Eerder dit jaar haalde Nijmegen de banden met Geim weer wat aan door hem als bijzonder hoogleraar te benoemen. Terugkomen naar een Nederlandse universiteit zit er wat hem betreft niet in, aldus een interview in Chemisch vakblad C2W, naar aanleiding van die benoeming. “Eén professor is de baas en alle eer komt hem uiteindelijk toe. Daar voel ik me niet helemaal lekker bij.”
Geim ziet de toepassing van grafeen in de praktijk al helemaal voor zich: “Het is het dunste, stijfste, sterkste en meest rekbare kristal dat we kennen. Het geleidt een miljoen keer beter dan koper en kan met één enkele atoomlaag gassen tegenhouden.”
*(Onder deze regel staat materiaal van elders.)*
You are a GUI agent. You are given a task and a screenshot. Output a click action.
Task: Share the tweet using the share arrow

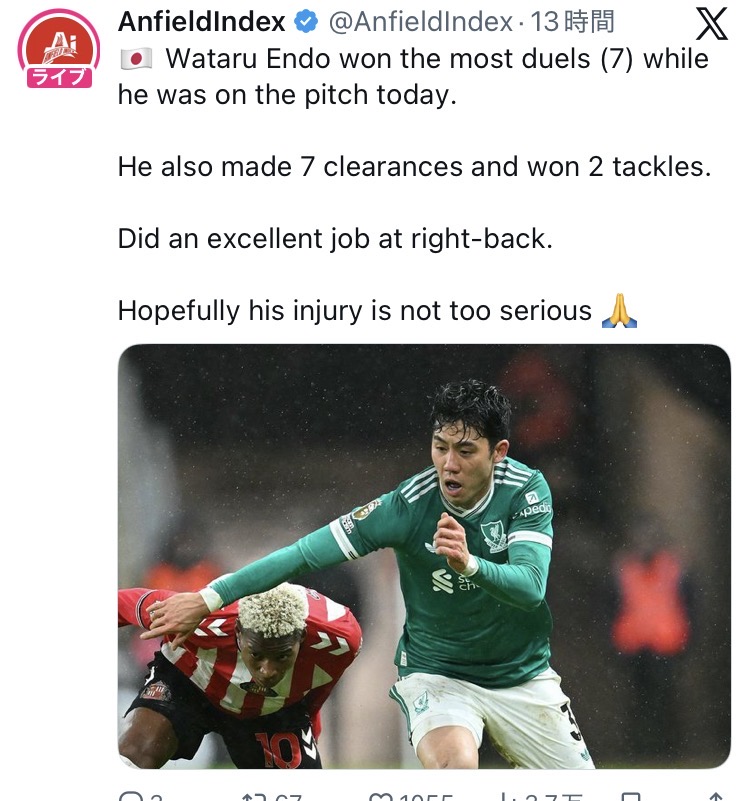click(x=716, y=797)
Lange tijd stond de onmogelijkheid om grote hoeveelheden grafeen te maken een doorbraak in de elektronica in de weg. „Begin dit jaar lukte het om meer dan een vierkante centimeter te produceren. Nu kunnen we pas echt gaan meten of de bijzondere eigenschappen van het spul zich op grotere schaal ook staande houden, voor eindeloos veel toepassingen.”
Maan is, als oud-collega van Geim en promotor van Novoselov, blij met de onderscheiding: „Het is volledig terecht dat zij de Nobelprijs nu krijgen. Zij zijn als geen ander in staat een goed idee te vertalen en met eenvoudige middelen een prachtig onderzoeksresultaat te bewerkstelligen.”
Het eenvoudige middel waar Maan op doelt, is een stukje plakband, waarmee de twee mannen in 2004 in hun laboratorium in Manchester de grafietlaagjes van een potloodpunt afpelden als de rokken van een ui. Onder de elektronenmicroscoop blijkt het laagje grafiet slechts één atoom dik te zijn.
Ook Lieven Vandersypen, programmaleider van het grafeenonderzoek van de TU Delft reageert enthousiast: „Geim en Novoselov zijn ook na hun plakbanddoorbraak toonaangevend gebleven in het vakgebied. Ze bedenken steeds weer leuke en relevante experimenten.”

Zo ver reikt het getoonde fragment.